**WORK INSTRUCTIONS**.
Return the records that follow, matching each one exactly.
========================================
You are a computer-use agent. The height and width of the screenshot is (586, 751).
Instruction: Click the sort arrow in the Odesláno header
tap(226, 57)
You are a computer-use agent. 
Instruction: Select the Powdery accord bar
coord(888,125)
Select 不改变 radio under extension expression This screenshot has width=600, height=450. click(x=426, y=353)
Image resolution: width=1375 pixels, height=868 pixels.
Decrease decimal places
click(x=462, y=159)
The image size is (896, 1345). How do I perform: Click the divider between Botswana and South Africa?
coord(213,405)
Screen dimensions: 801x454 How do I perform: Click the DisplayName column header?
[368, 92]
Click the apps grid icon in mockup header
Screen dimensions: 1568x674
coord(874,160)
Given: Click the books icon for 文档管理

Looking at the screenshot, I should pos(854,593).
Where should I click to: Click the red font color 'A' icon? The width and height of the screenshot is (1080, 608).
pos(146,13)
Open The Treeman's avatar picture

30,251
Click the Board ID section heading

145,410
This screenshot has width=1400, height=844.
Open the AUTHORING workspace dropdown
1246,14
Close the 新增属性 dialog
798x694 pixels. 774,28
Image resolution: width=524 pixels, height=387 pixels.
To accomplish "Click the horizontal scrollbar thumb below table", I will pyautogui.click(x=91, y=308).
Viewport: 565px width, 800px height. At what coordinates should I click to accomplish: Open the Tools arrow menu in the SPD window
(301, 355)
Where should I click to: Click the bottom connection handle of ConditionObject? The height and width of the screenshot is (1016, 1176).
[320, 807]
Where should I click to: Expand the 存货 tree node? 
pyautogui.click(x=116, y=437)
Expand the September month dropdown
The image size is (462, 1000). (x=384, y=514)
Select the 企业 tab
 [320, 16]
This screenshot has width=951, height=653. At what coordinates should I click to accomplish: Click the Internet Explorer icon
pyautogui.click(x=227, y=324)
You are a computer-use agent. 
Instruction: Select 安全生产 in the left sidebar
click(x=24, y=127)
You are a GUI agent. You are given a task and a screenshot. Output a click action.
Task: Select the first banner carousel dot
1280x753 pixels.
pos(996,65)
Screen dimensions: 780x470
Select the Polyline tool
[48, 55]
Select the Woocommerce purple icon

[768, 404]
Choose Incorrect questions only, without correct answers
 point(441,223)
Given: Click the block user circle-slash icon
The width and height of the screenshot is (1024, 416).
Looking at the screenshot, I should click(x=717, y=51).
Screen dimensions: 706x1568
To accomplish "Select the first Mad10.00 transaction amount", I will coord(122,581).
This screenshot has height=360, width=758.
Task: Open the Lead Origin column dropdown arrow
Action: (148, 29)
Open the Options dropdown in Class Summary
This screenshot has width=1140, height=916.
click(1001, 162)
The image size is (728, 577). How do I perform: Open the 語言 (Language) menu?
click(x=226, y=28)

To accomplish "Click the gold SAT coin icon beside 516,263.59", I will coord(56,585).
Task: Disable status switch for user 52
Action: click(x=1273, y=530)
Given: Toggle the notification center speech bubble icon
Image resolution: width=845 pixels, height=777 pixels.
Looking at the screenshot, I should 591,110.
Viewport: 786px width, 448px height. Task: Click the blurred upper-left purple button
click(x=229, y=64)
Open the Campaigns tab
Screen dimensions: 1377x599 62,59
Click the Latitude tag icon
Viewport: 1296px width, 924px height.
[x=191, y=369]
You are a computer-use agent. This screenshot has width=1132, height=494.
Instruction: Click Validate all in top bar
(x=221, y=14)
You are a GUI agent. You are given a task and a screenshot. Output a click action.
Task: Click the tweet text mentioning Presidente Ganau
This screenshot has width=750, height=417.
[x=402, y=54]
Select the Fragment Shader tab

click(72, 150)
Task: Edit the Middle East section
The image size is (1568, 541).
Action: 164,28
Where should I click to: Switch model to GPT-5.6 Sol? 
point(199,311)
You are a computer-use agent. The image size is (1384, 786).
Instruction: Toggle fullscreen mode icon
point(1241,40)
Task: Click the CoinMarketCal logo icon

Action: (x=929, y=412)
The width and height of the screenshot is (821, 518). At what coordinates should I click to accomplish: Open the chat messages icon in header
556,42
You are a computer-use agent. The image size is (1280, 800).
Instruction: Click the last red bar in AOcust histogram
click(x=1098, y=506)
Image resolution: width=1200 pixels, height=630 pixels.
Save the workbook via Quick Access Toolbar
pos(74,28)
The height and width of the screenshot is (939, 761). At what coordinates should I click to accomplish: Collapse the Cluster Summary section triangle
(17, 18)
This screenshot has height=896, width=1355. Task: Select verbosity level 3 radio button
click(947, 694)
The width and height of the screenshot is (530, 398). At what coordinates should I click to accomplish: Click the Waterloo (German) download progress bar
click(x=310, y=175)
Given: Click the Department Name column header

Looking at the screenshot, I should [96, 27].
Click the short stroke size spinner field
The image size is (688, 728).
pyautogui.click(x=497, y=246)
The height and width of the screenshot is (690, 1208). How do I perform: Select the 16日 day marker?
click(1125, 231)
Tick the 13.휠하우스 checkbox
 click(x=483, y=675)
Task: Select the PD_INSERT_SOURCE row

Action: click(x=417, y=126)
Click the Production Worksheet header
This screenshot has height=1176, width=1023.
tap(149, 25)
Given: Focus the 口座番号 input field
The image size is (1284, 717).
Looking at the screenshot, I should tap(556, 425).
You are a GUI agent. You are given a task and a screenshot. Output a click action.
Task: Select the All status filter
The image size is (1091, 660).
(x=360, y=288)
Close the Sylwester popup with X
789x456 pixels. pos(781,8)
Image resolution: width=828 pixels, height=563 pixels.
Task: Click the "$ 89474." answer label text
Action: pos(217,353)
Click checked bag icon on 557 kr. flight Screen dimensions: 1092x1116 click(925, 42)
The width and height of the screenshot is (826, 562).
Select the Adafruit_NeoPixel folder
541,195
========================================
**SOLUTION**.
You are a computer-use agent. The height and width of the screenshot is (586, 751).
Instruction: Click the sort arrow in the Odesláno header
tap(226, 57)
You are a computer-use agent. 
Instruction: Select the Powdery accord bar
coord(888,125)
Select 不改变 radio under extension expression This screenshot has width=600, height=450. click(x=426, y=353)
Image resolution: width=1375 pixels, height=868 pixels.
Decrease decimal places
click(x=462, y=159)
The image size is (896, 1345). How do I perform: Click the divider between Botswana and South Africa?
coord(213,405)
Screen dimensions: 801x454 How do I perform: Click the DisplayName column header?
[368, 92]
Click the apps grid icon in mockup header
Screen dimensions: 1568x674
coord(874,160)
Given: Click the books icon for 文档管理

Looking at the screenshot, I should pos(854,593).
Where should I click to: Click the red font color 'A' icon? The width and height of the screenshot is (1080, 608).
pos(146,13)
Open The Treeman's avatar picture

30,251
Click the Board ID section heading

145,410
This screenshot has width=1400, height=844.
Open the AUTHORING workspace dropdown
1246,14
Close the 新增属性 dialog
798x694 pixels. 774,28
Image resolution: width=524 pixels, height=387 pixels.
To accomplish "Click the horizontal scrollbar thumb below table", I will pyautogui.click(x=91, y=308).
Viewport: 565px width, 800px height. At what coordinates should I click to accomplish: Open the Tools arrow menu in the SPD window
(301, 355)
Where should I click to: Click the bottom connection handle of ConditionObject? The height and width of the screenshot is (1016, 1176).
[320, 807]
Where should I click to: Expand the 存货 tree node? 
pyautogui.click(x=116, y=437)
Expand the September month dropdown
The image size is (462, 1000). (x=384, y=514)
Select the 企业 tab
 [320, 16]
This screenshot has width=951, height=653. At what coordinates should I click to accomplish: Click the Internet Explorer icon
pyautogui.click(x=227, y=324)
You are a computer-use agent. 
Instruction: Select 安全生产 in the left sidebar
click(x=24, y=127)
You are a GUI agent. You are given a task and a screenshot. Output a click action.
Task: Select the first banner carousel dot
1280x753 pixels.
pos(996,65)
Screen dimensions: 780x470
Select the Polyline tool
[48, 55]
Select the Woocommerce purple icon

[768, 404]
Choose Incorrect questions only, without correct answers
 point(441,223)
Given: Click the block user circle-slash icon
The width and height of the screenshot is (1024, 416).
Looking at the screenshot, I should click(x=717, y=51).
Screen dimensions: 706x1568
To accomplish "Select the first Mad10.00 transaction amount", I will coord(122,581).
This screenshot has height=360, width=758.
Task: Open the Lead Origin column dropdown arrow
Action: (148, 29)
Open the Options dropdown in Class Summary
This screenshot has width=1140, height=916.
click(1001, 162)
The image size is (728, 577). How do I perform: Open the 語言 (Language) menu?
click(x=226, y=28)

To accomplish "Click the gold SAT coin icon beside 516,263.59", I will coord(56,585).
Task: Disable status switch for user 52
Action: click(x=1273, y=530)
Given: Toggle the notification center speech bubble icon
Image resolution: width=845 pixels, height=777 pixels.
Looking at the screenshot, I should 591,110.
Viewport: 786px width, 448px height. Task: Click the blurred upper-left purple button
click(x=229, y=64)
Open the Campaigns tab
Screen dimensions: 1377x599 62,59
Click the Latitude tag icon
Viewport: 1296px width, 924px height.
[x=191, y=369]
You are a computer-use agent. This screenshot has width=1132, height=494.
Instruction: Click Validate all in top bar
(x=221, y=14)
You are a GUI agent. You are given a task and a screenshot. Output a click action.
Task: Click the tweet text mentioning Presidente Ganau
This screenshot has width=750, height=417.
[x=402, y=54]
Select the Fragment Shader tab

click(72, 150)
Task: Edit the Middle East section
The image size is (1568, 541).
Action: 164,28
Where should I click to: Switch model to GPT-5.6 Sol? 
point(199,311)
You are a computer-use agent. The image size is (1384, 786).
Instruction: Toggle fullscreen mode icon
point(1241,40)
Task: Click the CoinMarketCal logo icon

Action: (x=929, y=412)
The width and height of the screenshot is (821, 518). At what coordinates should I click to accomplish: Open the chat messages icon in header
556,42
You are a computer-use agent. The image size is (1280, 800).
Instruction: Click the last red bar in AOcust histogram
click(x=1098, y=506)
Image resolution: width=1200 pixels, height=630 pixels.
Save the workbook via Quick Access Toolbar
pos(74,28)
The height and width of the screenshot is (939, 761). At what coordinates should I click to accomplish: Collapse the Cluster Summary section triangle
(17, 18)
This screenshot has height=896, width=1355. Task: Select verbosity level 3 radio button
click(947, 694)
The width and height of the screenshot is (530, 398). At what coordinates should I click to accomplish: Click the Waterloo (German) download progress bar
click(x=310, y=175)
Given: Click the Department Name column header

Looking at the screenshot, I should [96, 27].
Click the short stroke size spinner field
The image size is (688, 728).
pyautogui.click(x=497, y=246)
The height and width of the screenshot is (690, 1208). How do I perform: Select the 16日 day marker?
click(1125, 231)
Tick the 13.휠하우스 checkbox
 click(x=483, y=675)
Task: Select the PD_INSERT_SOURCE row

Action: click(x=417, y=126)
Click the Production Worksheet header
This screenshot has height=1176, width=1023.
tap(149, 25)
Given: Focus the 口座番号 input field
The image size is (1284, 717).
Looking at the screenshot, I should tap(556, 425).
You are a GUI agent. You are given a task and a screenshot. Output a click action.
Task: Select the All status filter
The image size is (1091, 660).
(x=360, y=288)
Close the Sylwester popup with X
789x456 pixels. pos(781,8)
Image resolution: width=828 pixels, height=563 pixels.
Task: Click the "$ 89474." answer label text
Action: pos(217,353)
Click checked bag icon on 557 kr. flight Screen dimensions: 1092x1116 click(925, 42)
The width and height of the screenshot is (826, 562).
Select the Adafruit_NeoPixel folder
541,195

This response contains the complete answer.